- _DIRECTIONS_
1. In the statistics test review, what example is given for systematic sampling?
2. List every sampling method that the statistics test review defines, using the names it gives them.
3. From the statistics test review, copy out everything from "Random Sampling" down to "each grade level.".

--- EXTRACT PROVIDED Enclosed Below ---

Stats test review with examples

Statistics

The science of collecting, organizing, analyzing, interpreting, and presenting data. Example: Analyzing survey results to understand customer satisfaction.

Data

Collections of observations or values. Example: A list of test scores from a class.

Population

The entire group being studied. Example: All students in a school.

Sample

A smaller group selected from a population. Example: 50 students chosen from a school.

Parameter

A numerical measurement describing a population. Example: The average height of all students in a school.

Statistic

A numerical measurement describing a sample. Example: The average height of 50 sampled students.

Variable

A characteristic that can change. Example: Age of a person.

Qualitative Data

Categorical data described by labels or words. Example: Eye color (blue, brown, green).

Quantitative Data

Numerical data representing counts or measurements. Example: Number of books owned.

Discrete Data

Countable numerical data, usually whole numbers. Example: Number of siblings.

Continuous Data

Measured numerical data that can include decimals. Example: Height or weight.

Nominal Level

Categories only with no meaningful order. Example: Types of fruit (apple, banana, orange).

Ordinal Level

Categories with a meaningful order. Example: Class rankings (1st, 2nd, 3rd).

Interval Level

Numerical data with equal spacing but no true zero. Example: Temperature in Celsius.

Ratio Level

Numerical data with equal spacing and a true zero. Example: Weight in kilograms.

Observational Study

A study where researchers observe without changing anything. Example: Watching animal behavior in the wild.

Experiment

A study where treatments are applied to observe effects. Example: Testing a new drug on patients.

Convenience Sampling

Sampling people who are easiest to reach. Example: Surveying people at a mall.

Random Sampling

Sampling where everyone has an equal chance of being selected. Example: Drawing names from a hat.

Systematic Sampling

Selecting every kth individual from a population. Example: Choosing every 10th person in a list.

Stratified Sampling

Dividing a population into groups and sampling from each. Example: Sampling students from each grade level.

Cluster Sampling

Dividing a population into clusters and randomly selecting clusters. Example: Selecting entire classrooms randomly.

Bias

A flaw that causes some individuals to be more likely selected than others. Example: Surveying only morning students.

Descriptive Statistics

Methods for organizing and summarizing data. Example: Calculating averages and making charts.

Inferential Statistics

Using sample data to make conclusions about a population. Example: Predicting election results from a poll.

--- End of Enclosed EXTRACT PROVIDED ---
--- SUPPLIED INFORMATION Enclosed Below ---

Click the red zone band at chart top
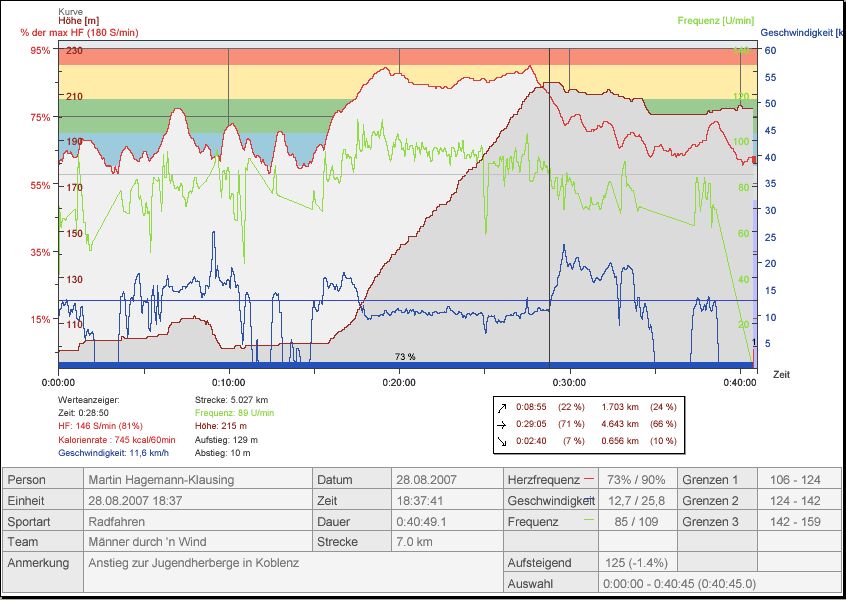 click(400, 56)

--- End of Enclosed SUPPLIED INFORMATION ---
--- SUPPLIED INFORMATION Enclosed Below ---

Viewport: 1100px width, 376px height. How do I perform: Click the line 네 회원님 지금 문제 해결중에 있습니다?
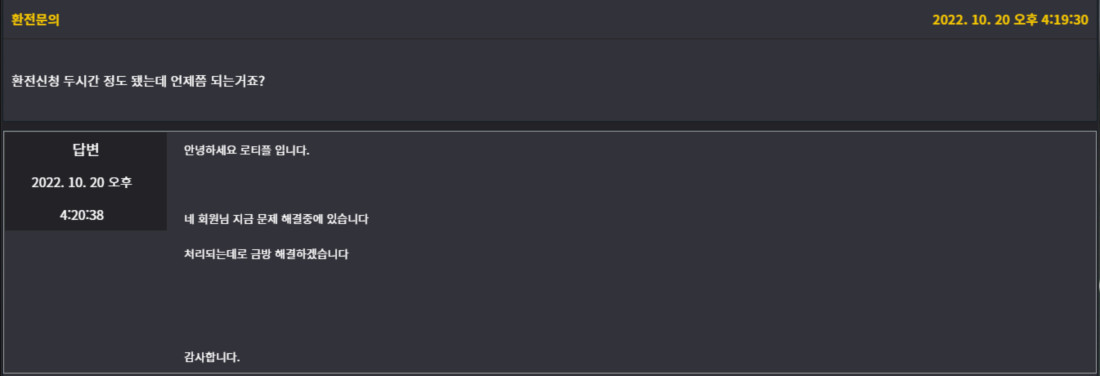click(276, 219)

--- End of Enclosed SUPPLIED INFORMATION ---
--- SUPPLIED INFORMATION Enclosed Below ---

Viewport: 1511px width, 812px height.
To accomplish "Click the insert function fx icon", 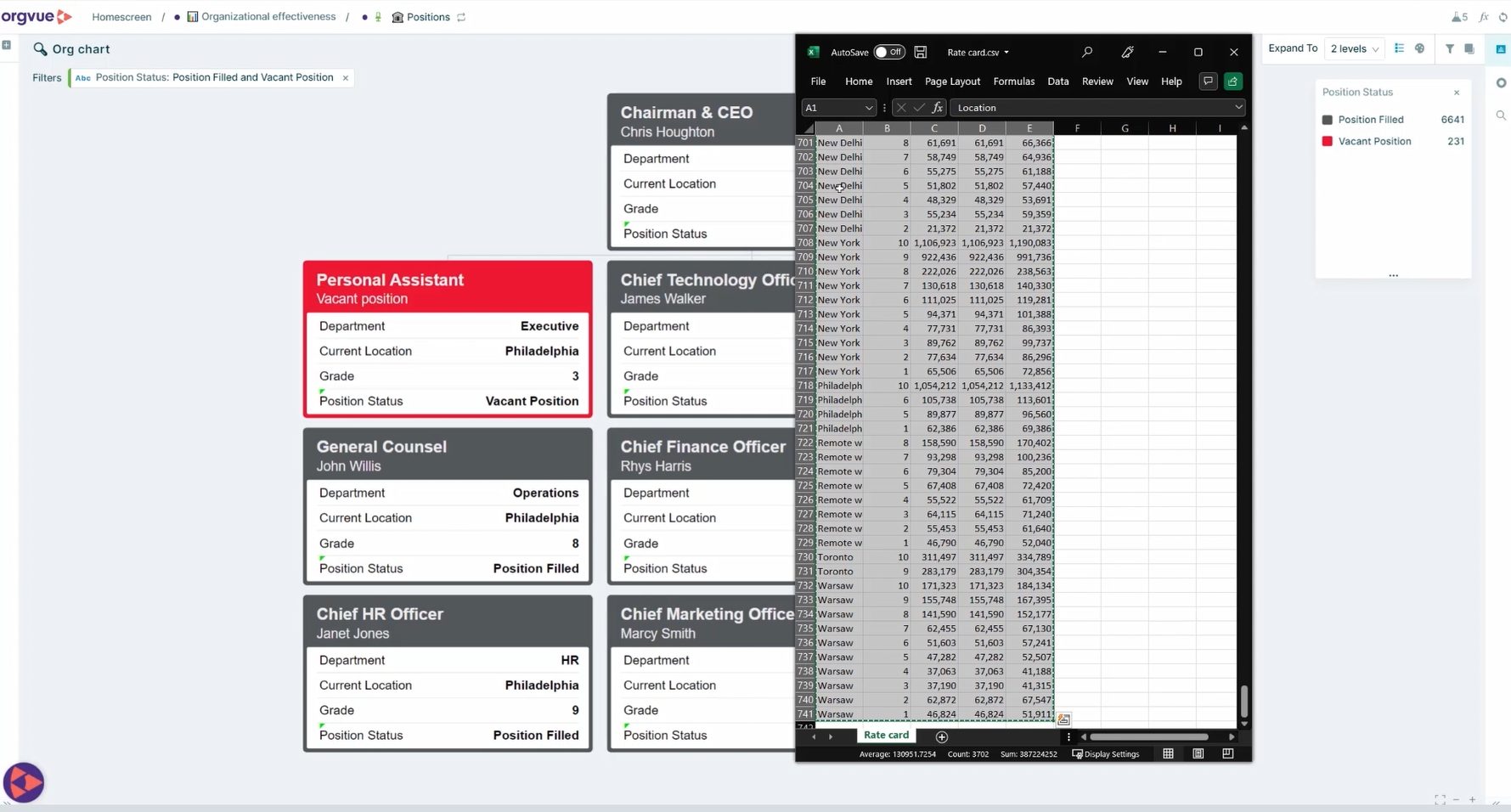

--- End of Enclosed SUPPLIED INFORMATION ---

- _ANSWERS TO THE EXERCISE_
1. Choosing every 10th person in a list.

2. Convenience Sampling, Random Sampling, Systematic Sampling, Stratified Sampling, Cluster Sampling

3.
Random Sampling

Sampling where everyone has an equal chance of being selected. Example: Drawing names from a hat.

Systematic Sampling

Selecting every kth individual from a population. Example: Choosing every 10th person in a list.

Stratified Sampling

Dividing a population into groups and sampling from each. Example: Sampling students from each grade level.